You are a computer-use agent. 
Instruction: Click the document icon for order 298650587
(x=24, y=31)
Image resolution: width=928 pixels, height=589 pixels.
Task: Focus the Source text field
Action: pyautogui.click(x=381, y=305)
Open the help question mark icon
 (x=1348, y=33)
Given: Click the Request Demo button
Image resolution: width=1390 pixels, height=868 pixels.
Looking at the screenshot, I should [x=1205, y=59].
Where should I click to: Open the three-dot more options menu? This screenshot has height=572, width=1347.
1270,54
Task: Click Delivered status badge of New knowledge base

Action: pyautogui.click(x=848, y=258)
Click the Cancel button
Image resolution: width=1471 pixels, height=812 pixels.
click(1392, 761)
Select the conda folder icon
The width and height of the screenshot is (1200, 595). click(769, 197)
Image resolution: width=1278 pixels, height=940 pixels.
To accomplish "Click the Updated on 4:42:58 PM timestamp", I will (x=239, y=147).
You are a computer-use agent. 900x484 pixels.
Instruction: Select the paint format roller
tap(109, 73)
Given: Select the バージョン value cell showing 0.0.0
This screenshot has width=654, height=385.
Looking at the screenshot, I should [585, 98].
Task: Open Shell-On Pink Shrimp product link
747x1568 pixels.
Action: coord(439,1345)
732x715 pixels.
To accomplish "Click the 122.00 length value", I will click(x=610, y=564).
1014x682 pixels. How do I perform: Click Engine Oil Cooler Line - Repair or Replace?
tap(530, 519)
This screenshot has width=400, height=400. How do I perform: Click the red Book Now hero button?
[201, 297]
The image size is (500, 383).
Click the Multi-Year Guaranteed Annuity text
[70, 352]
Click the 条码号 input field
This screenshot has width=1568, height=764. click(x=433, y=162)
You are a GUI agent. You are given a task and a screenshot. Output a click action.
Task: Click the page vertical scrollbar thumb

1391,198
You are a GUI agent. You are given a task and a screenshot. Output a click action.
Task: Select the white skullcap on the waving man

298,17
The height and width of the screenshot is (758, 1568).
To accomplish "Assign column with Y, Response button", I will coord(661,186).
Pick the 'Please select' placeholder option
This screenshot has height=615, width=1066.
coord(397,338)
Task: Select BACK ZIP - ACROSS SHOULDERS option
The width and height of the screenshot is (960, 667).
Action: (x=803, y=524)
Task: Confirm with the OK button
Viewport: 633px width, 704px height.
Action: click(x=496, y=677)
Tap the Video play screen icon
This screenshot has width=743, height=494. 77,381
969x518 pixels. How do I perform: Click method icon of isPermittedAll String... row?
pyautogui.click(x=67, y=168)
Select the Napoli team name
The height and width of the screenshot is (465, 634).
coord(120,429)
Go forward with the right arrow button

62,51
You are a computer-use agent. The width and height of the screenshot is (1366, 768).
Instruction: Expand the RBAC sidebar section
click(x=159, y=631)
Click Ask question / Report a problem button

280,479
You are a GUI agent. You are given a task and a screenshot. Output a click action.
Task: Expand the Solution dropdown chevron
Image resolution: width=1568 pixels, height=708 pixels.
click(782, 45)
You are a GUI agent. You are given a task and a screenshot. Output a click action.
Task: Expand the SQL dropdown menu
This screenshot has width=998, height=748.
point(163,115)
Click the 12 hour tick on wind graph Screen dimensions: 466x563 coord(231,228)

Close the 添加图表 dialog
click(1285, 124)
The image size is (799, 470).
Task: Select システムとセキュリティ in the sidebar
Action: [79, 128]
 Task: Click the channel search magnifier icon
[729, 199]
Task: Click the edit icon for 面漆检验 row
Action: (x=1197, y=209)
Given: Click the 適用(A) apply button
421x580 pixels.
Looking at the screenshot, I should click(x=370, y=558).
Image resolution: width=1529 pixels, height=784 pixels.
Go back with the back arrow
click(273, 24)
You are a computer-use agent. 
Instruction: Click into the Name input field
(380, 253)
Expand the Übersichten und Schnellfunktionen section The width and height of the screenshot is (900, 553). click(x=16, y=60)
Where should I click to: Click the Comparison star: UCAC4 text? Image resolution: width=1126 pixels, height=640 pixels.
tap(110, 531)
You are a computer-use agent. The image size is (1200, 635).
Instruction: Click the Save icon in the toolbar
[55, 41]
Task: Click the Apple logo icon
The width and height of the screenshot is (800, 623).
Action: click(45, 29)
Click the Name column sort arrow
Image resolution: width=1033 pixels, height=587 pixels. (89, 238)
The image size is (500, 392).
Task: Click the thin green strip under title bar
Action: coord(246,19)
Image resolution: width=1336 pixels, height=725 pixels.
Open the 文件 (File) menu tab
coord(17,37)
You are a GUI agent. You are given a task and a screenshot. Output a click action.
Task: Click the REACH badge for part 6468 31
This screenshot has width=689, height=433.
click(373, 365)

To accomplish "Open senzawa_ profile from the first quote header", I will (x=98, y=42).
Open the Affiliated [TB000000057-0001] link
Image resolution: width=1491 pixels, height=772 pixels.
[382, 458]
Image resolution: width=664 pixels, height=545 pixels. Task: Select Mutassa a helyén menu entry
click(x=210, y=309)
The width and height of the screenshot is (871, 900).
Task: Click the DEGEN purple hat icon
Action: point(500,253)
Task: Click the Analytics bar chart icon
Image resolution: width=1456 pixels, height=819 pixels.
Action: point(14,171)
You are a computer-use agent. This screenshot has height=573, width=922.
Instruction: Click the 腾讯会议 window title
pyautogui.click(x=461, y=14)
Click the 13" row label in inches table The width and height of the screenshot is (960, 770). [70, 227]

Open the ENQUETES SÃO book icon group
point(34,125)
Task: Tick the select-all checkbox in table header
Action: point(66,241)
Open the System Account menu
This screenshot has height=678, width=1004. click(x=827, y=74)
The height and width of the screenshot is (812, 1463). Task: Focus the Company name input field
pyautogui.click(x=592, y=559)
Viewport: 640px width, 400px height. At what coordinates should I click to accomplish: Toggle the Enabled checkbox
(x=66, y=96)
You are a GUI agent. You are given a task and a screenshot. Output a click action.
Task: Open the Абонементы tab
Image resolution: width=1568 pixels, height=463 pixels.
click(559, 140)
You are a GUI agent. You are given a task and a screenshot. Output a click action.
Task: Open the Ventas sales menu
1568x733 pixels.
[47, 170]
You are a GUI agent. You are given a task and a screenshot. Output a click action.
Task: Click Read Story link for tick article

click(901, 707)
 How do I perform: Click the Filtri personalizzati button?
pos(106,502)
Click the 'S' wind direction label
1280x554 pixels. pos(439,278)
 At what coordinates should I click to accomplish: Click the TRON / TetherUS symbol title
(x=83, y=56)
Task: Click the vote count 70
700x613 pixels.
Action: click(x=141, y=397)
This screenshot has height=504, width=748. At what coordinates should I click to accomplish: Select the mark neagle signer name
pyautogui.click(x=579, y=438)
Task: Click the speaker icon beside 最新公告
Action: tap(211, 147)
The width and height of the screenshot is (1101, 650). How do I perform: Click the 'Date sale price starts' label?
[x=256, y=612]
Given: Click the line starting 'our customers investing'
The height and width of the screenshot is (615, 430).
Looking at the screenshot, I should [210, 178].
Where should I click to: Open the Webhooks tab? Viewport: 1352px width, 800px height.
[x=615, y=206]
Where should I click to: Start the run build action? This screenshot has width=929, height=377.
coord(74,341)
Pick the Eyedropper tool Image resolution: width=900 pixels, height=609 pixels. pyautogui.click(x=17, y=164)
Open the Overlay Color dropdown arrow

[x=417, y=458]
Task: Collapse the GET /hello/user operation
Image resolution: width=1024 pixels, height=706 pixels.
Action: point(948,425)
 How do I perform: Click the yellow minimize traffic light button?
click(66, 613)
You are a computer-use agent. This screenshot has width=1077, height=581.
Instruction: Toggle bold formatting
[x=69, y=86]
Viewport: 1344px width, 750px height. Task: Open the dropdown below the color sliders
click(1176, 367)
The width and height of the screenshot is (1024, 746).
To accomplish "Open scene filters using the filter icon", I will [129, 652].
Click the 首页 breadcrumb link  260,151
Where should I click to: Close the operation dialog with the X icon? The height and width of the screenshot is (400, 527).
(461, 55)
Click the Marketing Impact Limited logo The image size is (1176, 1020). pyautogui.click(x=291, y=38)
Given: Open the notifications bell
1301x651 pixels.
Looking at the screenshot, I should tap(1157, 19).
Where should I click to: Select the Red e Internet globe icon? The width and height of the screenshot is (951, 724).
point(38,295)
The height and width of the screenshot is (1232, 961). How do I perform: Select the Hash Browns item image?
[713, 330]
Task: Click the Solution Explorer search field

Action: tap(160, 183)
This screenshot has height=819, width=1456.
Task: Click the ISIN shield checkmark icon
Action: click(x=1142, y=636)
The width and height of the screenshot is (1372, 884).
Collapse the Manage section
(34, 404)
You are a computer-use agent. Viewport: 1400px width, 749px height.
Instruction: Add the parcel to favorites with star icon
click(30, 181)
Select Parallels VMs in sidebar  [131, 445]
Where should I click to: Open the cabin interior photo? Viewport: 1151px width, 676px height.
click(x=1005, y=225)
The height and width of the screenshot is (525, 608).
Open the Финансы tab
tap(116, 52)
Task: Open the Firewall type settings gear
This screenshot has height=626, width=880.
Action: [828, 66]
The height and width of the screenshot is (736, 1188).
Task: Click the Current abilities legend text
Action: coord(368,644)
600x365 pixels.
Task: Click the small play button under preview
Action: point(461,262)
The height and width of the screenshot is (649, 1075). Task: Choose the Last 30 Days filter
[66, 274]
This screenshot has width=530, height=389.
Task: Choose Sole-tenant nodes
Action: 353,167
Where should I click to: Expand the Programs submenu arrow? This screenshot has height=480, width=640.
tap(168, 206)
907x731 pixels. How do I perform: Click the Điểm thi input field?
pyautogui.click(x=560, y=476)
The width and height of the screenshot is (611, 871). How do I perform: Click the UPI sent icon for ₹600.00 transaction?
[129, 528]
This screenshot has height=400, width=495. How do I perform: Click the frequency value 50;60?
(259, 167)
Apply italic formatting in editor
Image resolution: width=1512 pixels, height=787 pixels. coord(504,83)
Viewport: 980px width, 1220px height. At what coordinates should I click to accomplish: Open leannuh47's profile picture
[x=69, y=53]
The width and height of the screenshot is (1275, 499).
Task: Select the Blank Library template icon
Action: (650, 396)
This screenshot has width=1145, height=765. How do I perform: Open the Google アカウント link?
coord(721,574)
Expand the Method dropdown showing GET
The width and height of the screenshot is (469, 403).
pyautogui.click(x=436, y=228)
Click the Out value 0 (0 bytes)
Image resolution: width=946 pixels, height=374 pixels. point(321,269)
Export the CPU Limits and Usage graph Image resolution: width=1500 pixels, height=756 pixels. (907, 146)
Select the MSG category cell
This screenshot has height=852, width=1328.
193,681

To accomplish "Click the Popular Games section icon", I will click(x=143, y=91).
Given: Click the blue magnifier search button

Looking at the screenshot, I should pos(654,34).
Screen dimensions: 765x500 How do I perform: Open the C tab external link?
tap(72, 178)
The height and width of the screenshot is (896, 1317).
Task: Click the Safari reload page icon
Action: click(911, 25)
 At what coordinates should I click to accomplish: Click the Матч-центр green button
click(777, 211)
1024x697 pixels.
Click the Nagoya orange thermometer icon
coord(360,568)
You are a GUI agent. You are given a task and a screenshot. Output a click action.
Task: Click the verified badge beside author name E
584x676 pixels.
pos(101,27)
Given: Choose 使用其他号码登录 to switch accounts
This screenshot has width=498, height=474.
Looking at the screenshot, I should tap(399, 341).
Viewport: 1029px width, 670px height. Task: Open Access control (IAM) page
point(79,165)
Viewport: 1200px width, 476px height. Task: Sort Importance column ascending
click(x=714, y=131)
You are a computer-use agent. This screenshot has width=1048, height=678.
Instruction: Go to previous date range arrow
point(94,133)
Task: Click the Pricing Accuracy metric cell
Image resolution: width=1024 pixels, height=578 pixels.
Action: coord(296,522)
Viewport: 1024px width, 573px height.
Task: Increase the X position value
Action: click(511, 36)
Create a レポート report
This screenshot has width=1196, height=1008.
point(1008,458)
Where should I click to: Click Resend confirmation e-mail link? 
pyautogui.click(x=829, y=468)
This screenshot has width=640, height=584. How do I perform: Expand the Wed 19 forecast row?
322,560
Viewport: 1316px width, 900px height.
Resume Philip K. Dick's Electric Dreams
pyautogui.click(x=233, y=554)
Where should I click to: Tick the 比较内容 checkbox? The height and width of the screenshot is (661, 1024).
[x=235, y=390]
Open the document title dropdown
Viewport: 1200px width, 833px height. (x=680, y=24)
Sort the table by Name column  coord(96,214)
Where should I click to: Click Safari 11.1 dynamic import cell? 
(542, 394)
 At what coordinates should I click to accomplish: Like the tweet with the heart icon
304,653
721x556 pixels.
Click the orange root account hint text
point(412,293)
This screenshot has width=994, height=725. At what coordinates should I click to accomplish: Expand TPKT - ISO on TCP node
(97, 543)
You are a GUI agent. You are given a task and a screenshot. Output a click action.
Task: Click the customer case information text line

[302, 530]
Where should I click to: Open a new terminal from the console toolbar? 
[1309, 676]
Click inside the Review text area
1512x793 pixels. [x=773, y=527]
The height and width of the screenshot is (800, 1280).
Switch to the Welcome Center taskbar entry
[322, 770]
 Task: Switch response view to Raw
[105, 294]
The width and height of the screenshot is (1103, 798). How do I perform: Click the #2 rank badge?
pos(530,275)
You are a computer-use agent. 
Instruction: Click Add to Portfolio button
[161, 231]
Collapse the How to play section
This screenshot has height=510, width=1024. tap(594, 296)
----------
(About this exercise)
Show every line in the entries where the string "logo" occurs.

(Written reply)
Task: Click the Apple logo icon
Click the Marketing Impact Limited logo The image size is (1176, 1020). pyautogui.click(x=291, y=38)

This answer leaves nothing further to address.